Building Predictive Algorithms from Scratch in Excel in Minutes with Copilot
Use Copilot to build advanced predictive analytics directly into Excel
Five years ago, I first started learning Python so that I could start doing more robust data analysis. I suck at learning foreign languages, and learning the various data languages in Python was no different.
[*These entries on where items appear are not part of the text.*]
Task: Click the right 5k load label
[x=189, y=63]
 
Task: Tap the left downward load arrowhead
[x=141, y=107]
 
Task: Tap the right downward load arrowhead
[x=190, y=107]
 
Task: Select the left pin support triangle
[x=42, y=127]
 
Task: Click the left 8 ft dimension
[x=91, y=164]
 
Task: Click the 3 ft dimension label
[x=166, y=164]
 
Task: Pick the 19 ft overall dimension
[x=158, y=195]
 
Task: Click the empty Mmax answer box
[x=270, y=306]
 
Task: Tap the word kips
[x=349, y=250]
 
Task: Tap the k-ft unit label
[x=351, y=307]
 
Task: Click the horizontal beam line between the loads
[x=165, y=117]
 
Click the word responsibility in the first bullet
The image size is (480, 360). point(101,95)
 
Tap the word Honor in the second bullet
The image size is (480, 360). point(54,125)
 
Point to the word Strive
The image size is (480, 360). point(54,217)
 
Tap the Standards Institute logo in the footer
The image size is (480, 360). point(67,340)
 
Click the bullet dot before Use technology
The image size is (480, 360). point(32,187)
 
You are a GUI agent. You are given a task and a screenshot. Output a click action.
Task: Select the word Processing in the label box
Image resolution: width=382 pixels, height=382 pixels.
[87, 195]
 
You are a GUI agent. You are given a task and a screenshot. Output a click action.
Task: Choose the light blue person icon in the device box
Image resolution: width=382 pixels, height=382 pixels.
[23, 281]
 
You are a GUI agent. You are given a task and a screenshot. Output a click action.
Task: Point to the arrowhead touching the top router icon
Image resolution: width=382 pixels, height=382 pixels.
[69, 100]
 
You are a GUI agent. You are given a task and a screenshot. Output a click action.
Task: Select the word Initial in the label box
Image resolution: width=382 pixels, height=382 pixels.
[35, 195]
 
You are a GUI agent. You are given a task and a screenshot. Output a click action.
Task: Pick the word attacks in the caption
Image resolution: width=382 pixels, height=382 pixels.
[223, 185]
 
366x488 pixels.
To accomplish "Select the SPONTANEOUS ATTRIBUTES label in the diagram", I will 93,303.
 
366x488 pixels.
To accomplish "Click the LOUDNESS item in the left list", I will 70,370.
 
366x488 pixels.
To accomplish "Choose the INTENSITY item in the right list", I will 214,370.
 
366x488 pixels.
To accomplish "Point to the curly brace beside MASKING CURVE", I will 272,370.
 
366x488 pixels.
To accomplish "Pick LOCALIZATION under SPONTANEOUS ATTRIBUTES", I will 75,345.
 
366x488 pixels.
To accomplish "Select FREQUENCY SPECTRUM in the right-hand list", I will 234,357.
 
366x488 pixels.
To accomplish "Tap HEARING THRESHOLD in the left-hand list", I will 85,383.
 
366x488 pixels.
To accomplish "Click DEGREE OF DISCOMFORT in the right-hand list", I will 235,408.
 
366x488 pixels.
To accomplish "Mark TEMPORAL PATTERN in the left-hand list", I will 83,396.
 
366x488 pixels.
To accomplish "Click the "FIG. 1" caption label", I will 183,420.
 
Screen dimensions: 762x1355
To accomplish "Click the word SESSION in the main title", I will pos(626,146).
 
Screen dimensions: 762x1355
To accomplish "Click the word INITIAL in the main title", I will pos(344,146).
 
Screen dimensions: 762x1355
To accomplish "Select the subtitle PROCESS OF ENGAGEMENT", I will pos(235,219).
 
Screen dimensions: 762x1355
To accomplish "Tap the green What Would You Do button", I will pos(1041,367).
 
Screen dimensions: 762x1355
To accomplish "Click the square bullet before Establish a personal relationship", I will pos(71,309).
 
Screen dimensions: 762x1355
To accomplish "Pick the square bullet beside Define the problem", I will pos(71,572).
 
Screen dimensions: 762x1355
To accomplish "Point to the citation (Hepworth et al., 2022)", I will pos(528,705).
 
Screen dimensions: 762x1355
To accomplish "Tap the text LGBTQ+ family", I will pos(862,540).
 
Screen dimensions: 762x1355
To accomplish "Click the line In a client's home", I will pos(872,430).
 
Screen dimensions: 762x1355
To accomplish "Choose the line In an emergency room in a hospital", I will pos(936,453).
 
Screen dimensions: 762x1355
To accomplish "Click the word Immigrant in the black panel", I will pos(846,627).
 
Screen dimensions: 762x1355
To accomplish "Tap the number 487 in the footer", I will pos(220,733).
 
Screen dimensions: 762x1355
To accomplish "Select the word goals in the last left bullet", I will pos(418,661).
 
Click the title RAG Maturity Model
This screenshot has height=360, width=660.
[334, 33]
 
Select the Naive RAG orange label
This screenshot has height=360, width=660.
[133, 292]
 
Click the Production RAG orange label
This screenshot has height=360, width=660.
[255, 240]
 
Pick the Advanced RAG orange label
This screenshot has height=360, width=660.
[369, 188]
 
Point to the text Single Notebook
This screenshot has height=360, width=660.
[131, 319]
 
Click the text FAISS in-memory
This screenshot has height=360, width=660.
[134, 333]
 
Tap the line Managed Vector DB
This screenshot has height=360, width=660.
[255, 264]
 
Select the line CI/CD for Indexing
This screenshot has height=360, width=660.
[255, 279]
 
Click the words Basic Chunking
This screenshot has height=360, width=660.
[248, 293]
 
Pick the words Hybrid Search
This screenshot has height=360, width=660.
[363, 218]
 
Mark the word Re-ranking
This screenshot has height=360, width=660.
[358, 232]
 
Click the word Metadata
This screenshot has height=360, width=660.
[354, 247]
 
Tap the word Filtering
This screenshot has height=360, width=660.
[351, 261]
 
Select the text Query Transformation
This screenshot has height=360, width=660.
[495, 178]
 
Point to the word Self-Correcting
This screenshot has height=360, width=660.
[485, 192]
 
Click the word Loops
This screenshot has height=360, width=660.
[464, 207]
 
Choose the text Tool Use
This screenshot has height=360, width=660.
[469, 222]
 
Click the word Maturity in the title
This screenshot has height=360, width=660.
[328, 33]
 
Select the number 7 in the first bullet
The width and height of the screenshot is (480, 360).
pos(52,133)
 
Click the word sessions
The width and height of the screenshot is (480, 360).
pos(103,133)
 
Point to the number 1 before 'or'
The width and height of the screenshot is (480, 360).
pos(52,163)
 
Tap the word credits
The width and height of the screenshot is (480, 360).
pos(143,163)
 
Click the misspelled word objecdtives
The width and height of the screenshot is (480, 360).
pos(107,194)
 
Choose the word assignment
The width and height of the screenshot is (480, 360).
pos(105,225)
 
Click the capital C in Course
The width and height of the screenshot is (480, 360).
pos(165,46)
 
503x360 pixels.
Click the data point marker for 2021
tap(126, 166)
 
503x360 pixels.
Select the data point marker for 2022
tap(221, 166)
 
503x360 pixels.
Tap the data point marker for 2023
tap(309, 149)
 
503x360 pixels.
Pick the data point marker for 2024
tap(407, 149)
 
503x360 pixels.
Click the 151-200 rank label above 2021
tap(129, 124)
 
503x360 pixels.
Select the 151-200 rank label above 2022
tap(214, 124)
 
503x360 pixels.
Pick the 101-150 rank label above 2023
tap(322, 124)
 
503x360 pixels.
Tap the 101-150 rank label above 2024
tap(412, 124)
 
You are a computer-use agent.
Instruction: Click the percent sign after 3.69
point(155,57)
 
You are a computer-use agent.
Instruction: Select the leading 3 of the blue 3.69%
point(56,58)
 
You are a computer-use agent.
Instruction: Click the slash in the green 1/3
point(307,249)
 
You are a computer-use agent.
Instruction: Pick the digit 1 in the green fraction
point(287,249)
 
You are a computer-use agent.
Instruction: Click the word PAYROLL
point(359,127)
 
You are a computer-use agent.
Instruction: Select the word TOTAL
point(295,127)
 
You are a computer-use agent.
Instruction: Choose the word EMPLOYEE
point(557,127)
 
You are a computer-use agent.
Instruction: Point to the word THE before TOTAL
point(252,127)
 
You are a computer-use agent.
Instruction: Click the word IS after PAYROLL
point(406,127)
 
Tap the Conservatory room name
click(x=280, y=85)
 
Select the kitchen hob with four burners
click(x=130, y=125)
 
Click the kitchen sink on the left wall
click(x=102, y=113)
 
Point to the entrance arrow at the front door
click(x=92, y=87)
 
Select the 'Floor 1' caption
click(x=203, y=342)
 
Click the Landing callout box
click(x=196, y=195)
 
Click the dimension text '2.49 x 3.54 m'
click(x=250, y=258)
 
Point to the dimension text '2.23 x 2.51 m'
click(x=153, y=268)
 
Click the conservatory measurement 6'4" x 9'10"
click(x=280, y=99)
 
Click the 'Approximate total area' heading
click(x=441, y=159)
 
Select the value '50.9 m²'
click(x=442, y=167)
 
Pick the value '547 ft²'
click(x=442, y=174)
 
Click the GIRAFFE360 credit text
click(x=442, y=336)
Today, I know enough to be dangerous, but I’m far from an expert. Luckily, I don’t have to be.
Getting Started with Python in Excel
First, let’s open up the Copilot pane in excel. I entered the following prompt:
I am using python in excel to build a linear regression model that will predict Receipts (located in D15#)
A15# (AC / FC) denotes whether the payment week (B15#) is a week that has occurred (Actuals: AC) or is a forecast period (Forecast: FC)
The independent variables are Shifted Sales (E15#), Avg Unit Price (F15#), and DSO (G15#)
write a python script that i can enter into cell K15 that will produce a forecasted value for receipts for all payment weeks
Here are a few things to keep in mind:
Note the context I’m providing - I’m explicitly telling Copilot that I want a linear regression model
There are a whole bunch of ways to build a multiple linear regression model in python, but because I did not specify, Copilot is going to take the liberty of determining how to deploy the model
I am very specific about what fields should be used and where those fields are located in the spreadsheet
I then am specific about which fields should be used as independent variables
I am also specific about what I want the output to be (forecasted value)
With this, Copilot will produce a new tab called “Analysis1” and walks through its analysis steps. Each response that AI makes is unique so you may not get exactly what I got, but it will be similar.
Python Steps
Note: It’s easy to spot python code in Excel, just look for the [PY] notation
Loads the data from our tab as a dataframe
Filters for Actual data and trains a Linear Regression Model to predict receipts
But something looks wrong. The preview of the results show a series of -8003.1. That’s not right.
What happened? Well, if we look at our data, the predictive model is using Shifted Sales, Avg Unit Price, and DSO to predict receipts. The problem is we have a ton of zeros in those forecast periods
Refining our Prompt
Let’s retry our prompt and account for this nuance:
I am using python in excel to build a linear regression model that will predict Receipts (located in D15#)
A15# (AC / FC) denotes whether the payment week (B15#) is a week that has occurred (Actuals: AC) or is a forecast period (Forecast: FC)
The independent variables are Shifted Sales (E15#), Avg Unit Price (F15#), and DSO (G15#)
write a python script that i can enter into cell K15 that will produce a forecasted value for receipts for all payment weeks
actual independent variables (E15#, F15#, and G15#) should be used to predict weeks denoted as "AC" while forecasted independent variables (H15#, I15#, and J15#) should be used to predict weeks denoted as "FC"
This time Copilot just repeats step two and retrains the model and produces new outputs with our forecasted values. These results look much better.
How do we Integrate with the rest of our Data?
Now, all we have to do is make a few finishing tweaks to the code and move it to where we want the predicted values to show up:
Initialize a py= formula
Combine the individual scripts into one single script by copying the script from A6 into your new python formula and repeating this with the script in A24
Change the output from a DataFrame to Excel Values
Let’s remove the Date Field
Looks great!
Now let’s put it into our main dataset but copying the script in the formula bar, selecting where we want the script to output, and entering in the code. Remember to set the output to excel values.
That’s it! In less than 15 mins, you’ve deployed a predictive model that took me five years to learn on my own.